◆ WHAT IS NEEDED
Please repeat the records below exactly, from the first line through the line containing "ZTE Nubia Red", and nothing more.

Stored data
┏━━
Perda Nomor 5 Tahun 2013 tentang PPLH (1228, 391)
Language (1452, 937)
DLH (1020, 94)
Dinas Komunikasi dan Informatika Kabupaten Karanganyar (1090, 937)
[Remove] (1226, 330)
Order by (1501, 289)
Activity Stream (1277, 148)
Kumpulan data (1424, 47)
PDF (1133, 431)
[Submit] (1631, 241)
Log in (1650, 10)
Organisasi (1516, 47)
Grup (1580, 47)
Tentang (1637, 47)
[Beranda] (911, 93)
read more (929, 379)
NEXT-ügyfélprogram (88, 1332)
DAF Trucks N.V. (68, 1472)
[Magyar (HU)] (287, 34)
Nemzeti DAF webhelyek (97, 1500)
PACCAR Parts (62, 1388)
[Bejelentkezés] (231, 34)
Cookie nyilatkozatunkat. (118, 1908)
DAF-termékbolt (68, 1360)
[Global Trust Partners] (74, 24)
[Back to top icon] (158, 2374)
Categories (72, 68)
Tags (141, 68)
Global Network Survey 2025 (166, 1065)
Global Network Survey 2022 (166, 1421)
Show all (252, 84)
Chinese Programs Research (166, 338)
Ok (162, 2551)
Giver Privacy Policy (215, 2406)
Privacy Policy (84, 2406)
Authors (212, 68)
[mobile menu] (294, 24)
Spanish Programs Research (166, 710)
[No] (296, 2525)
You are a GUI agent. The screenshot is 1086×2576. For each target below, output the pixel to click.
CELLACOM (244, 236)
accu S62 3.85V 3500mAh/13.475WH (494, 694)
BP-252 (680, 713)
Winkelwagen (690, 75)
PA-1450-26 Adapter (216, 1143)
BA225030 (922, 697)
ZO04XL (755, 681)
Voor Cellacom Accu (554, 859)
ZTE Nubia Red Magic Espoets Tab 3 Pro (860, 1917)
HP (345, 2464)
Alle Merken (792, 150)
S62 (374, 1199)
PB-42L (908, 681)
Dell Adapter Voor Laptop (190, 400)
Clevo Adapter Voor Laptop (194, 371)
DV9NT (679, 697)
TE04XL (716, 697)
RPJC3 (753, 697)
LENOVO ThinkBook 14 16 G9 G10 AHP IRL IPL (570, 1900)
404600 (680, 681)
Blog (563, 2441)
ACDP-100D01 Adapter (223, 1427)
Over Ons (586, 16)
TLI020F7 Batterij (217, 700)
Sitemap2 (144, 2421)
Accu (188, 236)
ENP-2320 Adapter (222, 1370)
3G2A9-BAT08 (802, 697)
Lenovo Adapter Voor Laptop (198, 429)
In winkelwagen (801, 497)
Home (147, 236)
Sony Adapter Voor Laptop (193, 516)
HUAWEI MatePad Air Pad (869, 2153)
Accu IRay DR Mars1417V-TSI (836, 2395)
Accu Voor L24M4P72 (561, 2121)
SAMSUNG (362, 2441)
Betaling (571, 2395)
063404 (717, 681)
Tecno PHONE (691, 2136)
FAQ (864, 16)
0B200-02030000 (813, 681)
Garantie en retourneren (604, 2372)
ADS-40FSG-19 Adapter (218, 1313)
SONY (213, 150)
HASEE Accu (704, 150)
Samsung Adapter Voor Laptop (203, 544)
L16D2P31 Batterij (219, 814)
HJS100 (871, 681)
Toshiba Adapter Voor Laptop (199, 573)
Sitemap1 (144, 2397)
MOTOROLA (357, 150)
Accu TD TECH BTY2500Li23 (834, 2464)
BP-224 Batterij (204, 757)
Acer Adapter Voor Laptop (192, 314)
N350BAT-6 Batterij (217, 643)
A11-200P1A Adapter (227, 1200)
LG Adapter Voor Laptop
┗━━
◆ TASK RESULT
Perda Nomor 5 Tahun 2013 tentang PPLH (1228, 391)
Language (1452, 937)
DLH (1020, 94)
Dinas Komunikasi dan Informatika Kabupaten Karanganyar (1090, 937)
[Remove] (1226, 330)
Order by (1501, 289)
Activity Stream (1277, 148)
Kumpulan data (1424, 47)
PDF (1133, 431)
[Submit] (1631, 241)
Log in (1650, 10)
Organisasi (1516, 47)
Grup (1580, 47)
Tentang (1637, 47)
[Beranda] (911, 93)
read more (929, 379)
NEXT-ügyfélprogram (88, 1332)
DAF Trucks N.V. (68, 1472)
[Magyar (HU)] (287, 34)
Nemzeti DAF webhelyek (97, 1500)
PACCAR Parts (62, 1388)
[Bejelentkezés] (231, 34)
Cookie nyilatkozatunkat. (118, 1908)
DAF-termékbolt (68, 1360)
[Global Trust Partners] (74, 24)
[Back to top icon] (158, 2374)
Categories (72, 68)
Tags (141, 68)
Global Network Survey 2025 (166, 1065)
Global Network Survey 2022 (166, 1421)
Show all (252, 84)
Chinese Programs Research (166, 338)
Ok (162, 2551)
Giver Privacy Policy (215, 2406)
Privacy Policy (84, 2406)
Authors (212, 68)
[mobile menu] (294, 24)
Spanish Programs Research (166, 710)
[No] (296, 2525)
You are a GUI agent. The screenshot is 1086×2576. For each target below, output the pixel to click.
CELLACOM (244, 236)
accu S62 3.85V 3500mAh/13.475WH (494, 694)
BP-252 (680, 713)
Winkelwagen (690, 75)
PA-1450-26 Adapter (216, 1143)
BA225030 (922, 697)
ZO04XL (755, 681)
Voor Cellacom Accu (554, 859)
ZTE Nubia Red Magic Espoets Tab 3 Pro (860, 1917)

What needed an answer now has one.